The principal portal of entry for Fusarium is the airway, followed by the skin at the site of tissue breakdown and the mucosal membranes. Airborne fusariosis is acquired by the inhalation of airborne fusarial conidia as suggested by the occurrence of sinusitis and or pneumonia in the absence of dissemination. Skin as a portal of entry is supported by the development of infection following skin breakdowns due to trauma (automobile accidents, bomb injury), burns or onychomycosis in normal hosts[5] and the development of cellulitis (typically at sites of tissue breakdown such as toes and fingers), which may remain localized or lead to disseminated infection in immunocompromised patients.[26]

Skin involvement can represent a primary site of infection, usually a cellulitis of the toes, or a manifestation of metastatic infection in patients with disseminated fusariosis. Skin involvement in fusariosis was present in 181 patients (70%) among 259 published cases of fusariosis (232 immunocompromised and 27 immunocompetent).[5] Among immunocompetent hosts, lesions are usually localized (13 of 14 patients) and occur after skin breakdown (trauma or pre-existing onychomycosis).[5] Among immunocompromised patients, skin lesions may also be localized, usually as a result of skin breakdown caused by trauma, or may lead to disseminated infection. Among 16 patients with metastatic skin lesions, a recent history of cellulitis at the site of onychomycosis (11 patients), local trauma (3 patients), or an insect bite (2 patients) was reported.[5] Patients with disseminated disease typically have multiple erythematous papular or nodular and painful lesions, frequently with central necrosis giving the lesions an ecthyma gangrenosum like appearance. Target lesions (a thin rim of erythema of 1-3 cm in diameter surrounding the above-mentioned papular or nodular lesions) may be present in approximately 10% of patients while bullae develop rarely. Fusarial skin lesions can involve practically any site, with predominance in the extremities and evolve rapidly, usually over a few days. Lesions at different stages of evolution (papules, nodules and necrotic lesions) may be present in a third of patients and concomitant myalgia (suggesting muscle involvement) was described in 15%. Skin lesions were the single source of diagnosis in the majority of patients with such lesions 100/181[55%].[5]

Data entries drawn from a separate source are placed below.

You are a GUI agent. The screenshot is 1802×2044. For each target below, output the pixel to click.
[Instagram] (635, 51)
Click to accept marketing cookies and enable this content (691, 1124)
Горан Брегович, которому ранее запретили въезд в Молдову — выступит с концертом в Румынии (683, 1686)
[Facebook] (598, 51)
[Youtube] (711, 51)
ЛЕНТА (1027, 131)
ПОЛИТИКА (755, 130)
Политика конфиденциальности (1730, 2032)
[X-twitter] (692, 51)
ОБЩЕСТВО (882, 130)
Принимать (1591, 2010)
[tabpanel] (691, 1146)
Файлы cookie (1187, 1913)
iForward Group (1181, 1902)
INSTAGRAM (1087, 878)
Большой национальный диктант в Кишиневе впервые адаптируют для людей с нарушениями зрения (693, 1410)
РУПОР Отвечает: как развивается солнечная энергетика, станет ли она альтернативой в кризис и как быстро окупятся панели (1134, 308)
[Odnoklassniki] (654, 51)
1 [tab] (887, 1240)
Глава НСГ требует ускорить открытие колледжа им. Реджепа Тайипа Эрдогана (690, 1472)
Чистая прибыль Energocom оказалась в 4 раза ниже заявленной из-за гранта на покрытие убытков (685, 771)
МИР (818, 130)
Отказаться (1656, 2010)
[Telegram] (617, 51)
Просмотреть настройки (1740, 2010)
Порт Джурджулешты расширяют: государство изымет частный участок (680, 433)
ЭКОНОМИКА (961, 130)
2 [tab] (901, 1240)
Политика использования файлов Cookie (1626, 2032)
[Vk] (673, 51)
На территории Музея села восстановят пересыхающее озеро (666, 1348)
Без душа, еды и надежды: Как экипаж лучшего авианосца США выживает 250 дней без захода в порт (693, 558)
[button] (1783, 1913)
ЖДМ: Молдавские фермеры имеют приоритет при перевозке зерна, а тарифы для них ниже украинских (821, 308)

The diagnosis of Fusarium infection is principally based on mycology and histopathology. Recently, polymerase chain reaction technique has also been developed for specific detection of Fusarium species from both culture and clinical samples.[7] Cultures require incubation at 25°C on a Sabouraud Dextrose medium without cycloheximide. The most important microscopic features in species identification on culture are the conidia: The presence of fusoidmacroconidiain which there are foot cells with some type of heel is accepted as the most definitive characteristic of the genus Fusarium.[8] Histologically, diagnostic clues include the presence of adventitious sporulation consisting of phialides and phialoconidia and the presence of irregular hyphae with both 45° and 90° branching in a closed lesion.[910] Although culture remains the standard for identification of these fungi, presumptive histological identification of non-Aspergillus hyalohyphomycoses, as in our case, is of great value for several reasons. In fact, as suggested by Liuetal.,[9] histopathologic evidence of hyalohyphomycoses is helpful when culture is not requested or is unsuccessful for technical reasons. Moreover, histology results can be obtained in <24 h, leading to the prompt institution of therapy. This is of importance because of both the rapid dissemination of infection in immunocompromised hosts and the frequent resistance of Fusarium species to antifungal drugs.

Conclusion

Fusarium is a rare fungal infection in immunocompormised host needs good clinical suspicion and prompt identification and confirmation by mycology and histopathology for its management. Surgical management should be considered only in select cases when all sort of conservative management fails. Most of the antifungals available at present are not effective.